This has been fun. Someone needs to make a thread about if you could make up a nick name for driver account what would it be


----------



## Rakos (Sep 2, 2014)

How about...

Wunhunglo...

IPfreely...

Theanswerisalwaysyes...

&#[email protected]&$#...

Rakos


----------



## Juggalo9er (Dec 7, 2017)

The "you tried" badge

This is given to passengers that enter one address and are going at least a half mile farther...I drop them off early every time


----------



## UpoorPeople (Apr 13, 2017)

the* "Creep Factor 10" *badge
(single passenger that sits silently behind the driver at night and is staring into the rearview every time you look)


----------



## PMartino (Mar 18, 2016)

"Smug Smudger" or "Midas Touch"
Most fingerprints left by one hand in a single ride.


----------



## i_k (Jul 30, 2016)

Hell No! (rider from hell)
Ahchoo! (sick rider)
Snorer
Door-to-Door Diva
Party Bus Pimp..


----------



## Juggalo9er (Dec 7, 2017)

The ananhole

I know I didn't tip but I left something in your car, can you bring it back, I promise I'll reward you generously....$5 later


----------



## UsedToBeAPartner (Sep 19, 2016)

MILF! OK, to be fair to all drivers, DILF!


----------



## UpoorPeople (Apr 13, 2017)

*"Crash Test Dummy"*
(doesn't wear a searbelt)


----------



## jgiun1 (Oct 16, 2017)

PMartino said:


> "Smug Smudger" or "Midas Touch"
> Most fingerprints left by one hand in a single ride.
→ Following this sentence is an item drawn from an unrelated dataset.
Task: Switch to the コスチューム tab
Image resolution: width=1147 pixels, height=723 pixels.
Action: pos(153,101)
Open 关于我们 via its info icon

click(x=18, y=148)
Lol...that is funny as hell and hate that....I had a Pax show me places she visited and kept pointing out window and touching glass. The whole time my mind didn't even accept any words she was saying, just thinking... stop that, please stop those smudges.


----------



## Kodyhead (May 26, 2015)

How about i emotionally support your face with my fist badge


----------



## UberLaLa (Sep 6, 2015)

Best *Pa2Pb*
Best *LOL*
Best *SBSU*
Best *Tr*
Best *Rr*
Yes I know, those are hard to figure out and don't make too much since to anyone but me. Yet, they are the most like Driver badges and the way they were created.


----------



## Primeonly27 (Oct 18, 2016)

10 star big tipper! The badge would be a Ben Franklin

Guber - Gay Uber The badge would be a big cock

Boober - Big tit's ridding in Uber and this one would look like a some boobs.


----------



## SadUber (Jun 8, 2017)

"You're gonna make a great UP story" badge.

" juicy chatter" badge. I really enjoyed listening in on your conversation.

"Clown car:" badge for those able to squeeze 6 or more into your car.

"You never really tipped me in the app." badge.

"You are so much better than your rating" badge.

"rakos would throw poo at you" badge.

"You just made damsel in distress a little richer" badge.

"Thank you" badge. You left something really nice in my car.

"How did you ever get 5 stars?" badge.

"You are probably better than the real Pax that ordered this is Uber" Badge.


----------



## MHR (Jul 23, 2017)

The 'Dude, Where's My Car' badge

FFS, why can't you remember where you left your car last night?


----------



## Juggalo9er (Dec 7, 2017)

MHR said:


> The 'Dude, Where's My Car' badge
> 
> FFS, why can't you remember where you left your car last night?


In defense of this badge, I've been so drunk I didn't know where I was and fell asleep on the pavement


----------



## Saltyoldman (Oct 18, 2016)

Surgeio said:


> Front Seat Fanatic
> 
> Door Slamming Champion


Yeah!!!!

Slam Champ



Surgeio said:


> Front Seat Fanatic
> 
> Door Slamming Champion


I swear one of these days some punk is going to slam my door and I'm going to get out and Joe Pesci their head with the door


----------



## Driftinginn (Mar 22, 2017)

Kodyhead said:


> dooshbadge


Hilarious....


----------



## MHR (Jul 23, 2017)

The ' Who's a Good Dog' badge for pax with real service dogs.


----------



## Mikedamirault (Jun 22, 2016)

Here’s a few that I could think of...

•Toes to the Curb-Pax is ready and waiting before requesting, driver doesn’t have to wait

•Great Tipper-Given to pax/Eaters that tip

•Easy dropoff (Eats)-Given to Eaters that meet delivery driver at curb or is ready at the door (meaning they actually look at in-app tracking)

•Long Hauler-For pax that have a trip longer than around the corner for minimum fare (but mostly for trips 10+mi)

•Quiet Rider-Given to pax that don’t scream in your ear

•Clean Puker-For those (usually wasted) pax that just need to barf, either asking for a bag or for the driver to pull over before the carnage actually insues


----------



## RangerBella (Nov 29, 2017)

"Dank" (The passenger that smells like a stanky bag of weed and causes you to have to travel to your next trip with all the windows down)


----------



## UpoorPeople (Apr 13, 2017)

*"AwkwardAward"*
(When you can't for your life get a decent conversation started. A few attempts followed by silence for the rest of the (long) ride...)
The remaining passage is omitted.